Concentrate the summoned fog into a water spell, to reduce logistics, control fires, make camps more self-reliant and bring water to the desert. And, umm, try to avoid it disappearing after someone has drunk it... Just, y'know, watch out for that, but it should still work fine for the steam engine...
Ooooh oooh!!! Idea! Sacrifices for permanent conjurings! We sacrifice something and the conjuration replaces it! Conjure permanent water by sacrificing sand! Permanent crystals by sacrificing metal! Permanent annoying biting stinging wasps by sacrificing unwanted Moskurger pests... It could be the final key to making our crystal stuff last forever. I would want this to be added as an addendum to the summon water revision, but it is a lot to ask from a revision as it sort of covers new ground. On the other hand, the effect is just to make the summoned fog spell permanent, arg, so many designs we need...
revision
3 - (Chiefwaffles)Revise Large-scale Plant Growth: Chiefwaffles, Roboson, RAM
0 - (RAM)Refined Steam Engines:
0 - (RAM)Summon water:
Credit
2 - (Chiefwaffles)Expense credit for Anti-magic bombs: Chiefwaffles, Roboson
Orders
Trees mean Favourable campsites, healthy jungle, and minor additional cover against sky-spears. Also it is one step closer to Yggdrasil and the end of the world as Midgard becomes but a footnote to a glorious root-system...
I am fine with the expense credit there, but I just don't feel inspired by the thing.
I really don't like that this happened.
I feel that, but I always expected that to be the case.

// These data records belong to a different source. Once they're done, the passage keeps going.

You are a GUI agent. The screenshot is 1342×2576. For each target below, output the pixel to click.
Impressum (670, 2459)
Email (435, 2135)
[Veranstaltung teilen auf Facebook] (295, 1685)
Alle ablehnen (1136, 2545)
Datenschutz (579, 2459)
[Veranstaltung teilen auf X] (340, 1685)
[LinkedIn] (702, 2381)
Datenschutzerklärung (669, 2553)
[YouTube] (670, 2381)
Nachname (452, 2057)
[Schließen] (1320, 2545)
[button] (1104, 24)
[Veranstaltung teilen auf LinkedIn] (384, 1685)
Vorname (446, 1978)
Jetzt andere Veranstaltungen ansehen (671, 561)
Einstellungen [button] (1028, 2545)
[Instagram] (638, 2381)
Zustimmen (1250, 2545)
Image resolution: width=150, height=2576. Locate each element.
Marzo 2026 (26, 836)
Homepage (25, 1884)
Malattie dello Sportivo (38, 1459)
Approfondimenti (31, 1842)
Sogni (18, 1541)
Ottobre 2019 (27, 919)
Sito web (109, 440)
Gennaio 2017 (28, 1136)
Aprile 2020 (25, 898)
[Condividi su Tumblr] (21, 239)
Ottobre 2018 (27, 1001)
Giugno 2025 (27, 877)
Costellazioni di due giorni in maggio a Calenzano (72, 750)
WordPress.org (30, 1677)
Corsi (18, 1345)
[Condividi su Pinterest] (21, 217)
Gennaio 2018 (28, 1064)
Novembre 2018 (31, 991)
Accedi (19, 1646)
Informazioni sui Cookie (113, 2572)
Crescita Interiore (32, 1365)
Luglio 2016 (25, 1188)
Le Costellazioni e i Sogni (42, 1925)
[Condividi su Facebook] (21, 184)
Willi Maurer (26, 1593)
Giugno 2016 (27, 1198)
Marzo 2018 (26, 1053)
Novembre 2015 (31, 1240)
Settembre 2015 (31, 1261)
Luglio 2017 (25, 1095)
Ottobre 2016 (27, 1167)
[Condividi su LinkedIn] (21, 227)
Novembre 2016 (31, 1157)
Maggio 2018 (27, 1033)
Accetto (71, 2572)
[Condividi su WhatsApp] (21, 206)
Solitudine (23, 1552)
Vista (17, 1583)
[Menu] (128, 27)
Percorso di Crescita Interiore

It is the logical outcome that something that absorbs magic won't work when magic is sucked out of the environment. I am a little dubious as to whether all anti-magic fields would be like this. Ours work by draining all the magic from an area, something that works more like a jamming field should still be throwing magic around and be just as vulnerable as any other magic. Something that forcefully nullifies magic would be tricky. It probably works by pushing magic into an area and then creating an effect that insists on magical absence(basically a form of wishing magic where the wish is for no magic), in which case they will still be hit with magic and have something to use as fuel, but maybe their magical nature gets cancelled. I somewhat dislike the antimagic transparency here because our antimagic creates a magical void, which really ought to be one of the most reliable and powerful antimagic effects, but is very difficult to project over a distance or aim at a target. The antimagic bombs are a good example of this, they are not beams, they are not invoked onto a target, they are not conjured in thin-air, they are just an ordinary sphere of magic vacuum that is thrown using very mundane means.. Their thing seems pretty easy to project over a distance and capable of spontaneously zapping a fireball spell in progress and seems to function just fine when wielded by their own mages. So I would like to think that it has some limitations in terms of raw power or metamagic foundations in terms of what trumps what when they meet. And it seems extremely odd to me that our own antimagic ignores our crystals weapons when they suck magic out of the environment, indicating that the crystals are, at least, impermeable to their own magic leaving them through raw suction, yet instantly vanish under enemy scrutiny, as though the underpinnings of their existence were exposed to all the world...
But still, I walways expected that an antimagic spell would turn them off. It still means shooting their own mages with antimagic, which presumably takes out the mage that is busy antimagicking and the mage that is being antimagicked, unless they can antimagic themselves while antimagicking themselves, which should be difficult because they are being antimagicked... And if they can antimagic themselves, they still aren't casting anything else unless they learn double-casting... !doublecasting!